In Job, chapter fourteen, verse fourteen, the servant of God believed that after he died, as in verse thirteen, God would call him out again, as in verse fifteen, First Corinthians fifteen, verse twenty, and First Thessalonians four, verses sixteen through seventeen. In other words, Job expressed hope in a personal resurrection. The basis for this hope-filled expectation was God’s love for His people.
The following verse connects to the theme under Job’s reply that began in chapters twelve through fourteen, “Thou shalt call, and I will answer thee: thou wilt have a desire to the work of thine hands.” For a brief moment, Job reached out to God with a towering expression of faith.
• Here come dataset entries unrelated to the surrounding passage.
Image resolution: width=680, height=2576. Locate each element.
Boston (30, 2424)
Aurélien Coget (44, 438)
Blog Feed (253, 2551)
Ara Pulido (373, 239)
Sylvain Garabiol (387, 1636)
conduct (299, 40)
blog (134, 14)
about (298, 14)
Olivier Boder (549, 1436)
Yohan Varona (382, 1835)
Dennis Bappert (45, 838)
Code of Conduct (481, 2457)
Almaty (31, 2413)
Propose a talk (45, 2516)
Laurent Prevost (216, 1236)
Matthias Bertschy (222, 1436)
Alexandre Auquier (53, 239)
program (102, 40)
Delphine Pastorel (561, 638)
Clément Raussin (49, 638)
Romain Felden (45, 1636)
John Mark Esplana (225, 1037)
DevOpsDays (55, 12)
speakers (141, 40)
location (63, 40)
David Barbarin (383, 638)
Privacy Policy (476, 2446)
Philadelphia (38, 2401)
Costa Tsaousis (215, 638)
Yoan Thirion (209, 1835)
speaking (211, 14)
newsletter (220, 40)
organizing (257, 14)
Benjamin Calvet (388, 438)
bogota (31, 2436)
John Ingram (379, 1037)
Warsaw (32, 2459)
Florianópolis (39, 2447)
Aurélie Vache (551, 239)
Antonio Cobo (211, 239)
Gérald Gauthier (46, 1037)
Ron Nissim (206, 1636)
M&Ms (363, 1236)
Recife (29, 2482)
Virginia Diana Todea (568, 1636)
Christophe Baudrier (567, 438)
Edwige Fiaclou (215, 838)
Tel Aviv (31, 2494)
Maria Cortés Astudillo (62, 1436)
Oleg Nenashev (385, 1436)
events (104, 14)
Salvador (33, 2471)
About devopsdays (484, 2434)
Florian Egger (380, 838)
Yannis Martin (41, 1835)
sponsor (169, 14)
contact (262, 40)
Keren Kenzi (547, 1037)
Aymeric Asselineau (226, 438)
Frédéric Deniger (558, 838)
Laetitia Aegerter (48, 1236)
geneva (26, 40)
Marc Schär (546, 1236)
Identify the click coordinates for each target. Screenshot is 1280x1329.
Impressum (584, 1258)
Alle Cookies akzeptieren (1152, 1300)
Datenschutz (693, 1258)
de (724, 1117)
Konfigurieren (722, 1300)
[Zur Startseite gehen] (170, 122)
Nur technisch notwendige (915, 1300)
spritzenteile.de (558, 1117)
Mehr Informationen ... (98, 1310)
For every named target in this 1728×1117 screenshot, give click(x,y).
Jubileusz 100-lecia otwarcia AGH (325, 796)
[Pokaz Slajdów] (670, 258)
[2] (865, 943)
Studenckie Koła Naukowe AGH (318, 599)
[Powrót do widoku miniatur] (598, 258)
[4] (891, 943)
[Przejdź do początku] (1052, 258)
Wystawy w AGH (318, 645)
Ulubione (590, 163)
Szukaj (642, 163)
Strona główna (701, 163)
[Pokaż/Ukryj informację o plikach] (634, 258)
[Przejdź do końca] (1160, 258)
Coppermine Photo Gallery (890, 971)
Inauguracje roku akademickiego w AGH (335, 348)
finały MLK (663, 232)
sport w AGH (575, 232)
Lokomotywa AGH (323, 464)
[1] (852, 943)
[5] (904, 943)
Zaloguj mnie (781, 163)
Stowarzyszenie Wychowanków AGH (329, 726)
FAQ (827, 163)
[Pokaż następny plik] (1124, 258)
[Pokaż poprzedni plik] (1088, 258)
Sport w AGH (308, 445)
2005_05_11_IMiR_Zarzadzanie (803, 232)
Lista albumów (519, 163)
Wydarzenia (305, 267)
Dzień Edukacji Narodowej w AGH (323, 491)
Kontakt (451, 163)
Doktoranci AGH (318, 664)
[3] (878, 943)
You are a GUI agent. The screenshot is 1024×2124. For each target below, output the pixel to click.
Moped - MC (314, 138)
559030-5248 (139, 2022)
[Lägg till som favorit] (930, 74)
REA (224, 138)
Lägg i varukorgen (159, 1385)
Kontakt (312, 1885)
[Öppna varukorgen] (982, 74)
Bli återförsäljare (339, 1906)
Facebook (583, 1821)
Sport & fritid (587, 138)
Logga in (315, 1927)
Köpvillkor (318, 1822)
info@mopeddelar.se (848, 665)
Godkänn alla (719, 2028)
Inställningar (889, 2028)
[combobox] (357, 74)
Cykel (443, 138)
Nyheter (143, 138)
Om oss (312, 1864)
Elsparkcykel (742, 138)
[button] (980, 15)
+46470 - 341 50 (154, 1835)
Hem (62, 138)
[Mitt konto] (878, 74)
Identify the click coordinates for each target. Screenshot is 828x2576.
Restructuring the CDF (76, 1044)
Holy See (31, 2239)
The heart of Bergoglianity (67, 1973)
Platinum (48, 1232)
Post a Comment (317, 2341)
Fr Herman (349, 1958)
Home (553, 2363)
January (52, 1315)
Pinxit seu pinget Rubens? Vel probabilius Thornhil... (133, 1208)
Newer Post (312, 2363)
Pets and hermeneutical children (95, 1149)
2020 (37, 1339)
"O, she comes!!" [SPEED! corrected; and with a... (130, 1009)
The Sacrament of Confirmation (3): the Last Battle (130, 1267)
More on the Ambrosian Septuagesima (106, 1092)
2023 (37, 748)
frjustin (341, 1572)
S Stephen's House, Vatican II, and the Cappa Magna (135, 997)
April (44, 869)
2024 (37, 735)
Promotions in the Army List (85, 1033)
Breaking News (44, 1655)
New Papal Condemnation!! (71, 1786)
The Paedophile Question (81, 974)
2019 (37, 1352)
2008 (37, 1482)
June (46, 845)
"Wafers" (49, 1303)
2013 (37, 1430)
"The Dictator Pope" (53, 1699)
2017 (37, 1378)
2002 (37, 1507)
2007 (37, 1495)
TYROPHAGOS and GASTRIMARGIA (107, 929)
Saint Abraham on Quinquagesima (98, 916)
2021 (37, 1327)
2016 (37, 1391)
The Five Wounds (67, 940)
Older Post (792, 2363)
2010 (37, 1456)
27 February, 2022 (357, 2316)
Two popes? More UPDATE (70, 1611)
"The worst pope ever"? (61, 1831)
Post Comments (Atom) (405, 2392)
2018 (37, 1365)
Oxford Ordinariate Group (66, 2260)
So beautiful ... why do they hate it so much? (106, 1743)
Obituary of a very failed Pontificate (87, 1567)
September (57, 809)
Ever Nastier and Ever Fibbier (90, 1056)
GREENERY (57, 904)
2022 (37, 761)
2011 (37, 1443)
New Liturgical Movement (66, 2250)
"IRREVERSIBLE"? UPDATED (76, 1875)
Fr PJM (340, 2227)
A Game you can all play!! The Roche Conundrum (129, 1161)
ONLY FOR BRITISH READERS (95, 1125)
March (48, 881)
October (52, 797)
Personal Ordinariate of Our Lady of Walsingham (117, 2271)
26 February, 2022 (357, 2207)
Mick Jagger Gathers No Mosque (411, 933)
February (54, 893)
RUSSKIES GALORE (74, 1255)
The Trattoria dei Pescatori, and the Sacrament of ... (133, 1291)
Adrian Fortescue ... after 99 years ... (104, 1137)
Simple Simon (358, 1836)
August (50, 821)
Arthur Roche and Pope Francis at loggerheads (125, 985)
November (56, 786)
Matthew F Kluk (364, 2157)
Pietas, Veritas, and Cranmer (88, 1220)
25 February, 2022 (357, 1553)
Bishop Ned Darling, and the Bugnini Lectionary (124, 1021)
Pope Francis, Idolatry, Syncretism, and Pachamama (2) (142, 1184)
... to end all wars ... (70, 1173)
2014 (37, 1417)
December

If a man dies, shall he live again? – This is a sudden transition in the thought. He had unconsciously worked himself up almost to the belief that man might live again on the earth. He had asked to be hiding somewhere – even in the grave – until the wrath of God passes, and then that God would remember him and bring him forth again to life. Here, he checks himself. It cannot be, he says, that man will live again on the earth. The hope is visionary and vain, and I will endure what is appointed for me until some change shall come. The question “shall he live again?” He will not live on earth again. Therefore, any hope of that kind is vain, and I will wait until the change comes – whatever that may be.
Will wait, Job will endure with patience my trials. I will not seek to cut short the time of my service. Till my change comes: What this should be, he does not know. It might be relief from suffering, or it might be happiness in some future state. At all events, this state of things could not last under his heavy pressure. He was sure of one thing that life passes over, but once, that man could not go over the journey again, that he could not return to the earth and go over his youth or age again.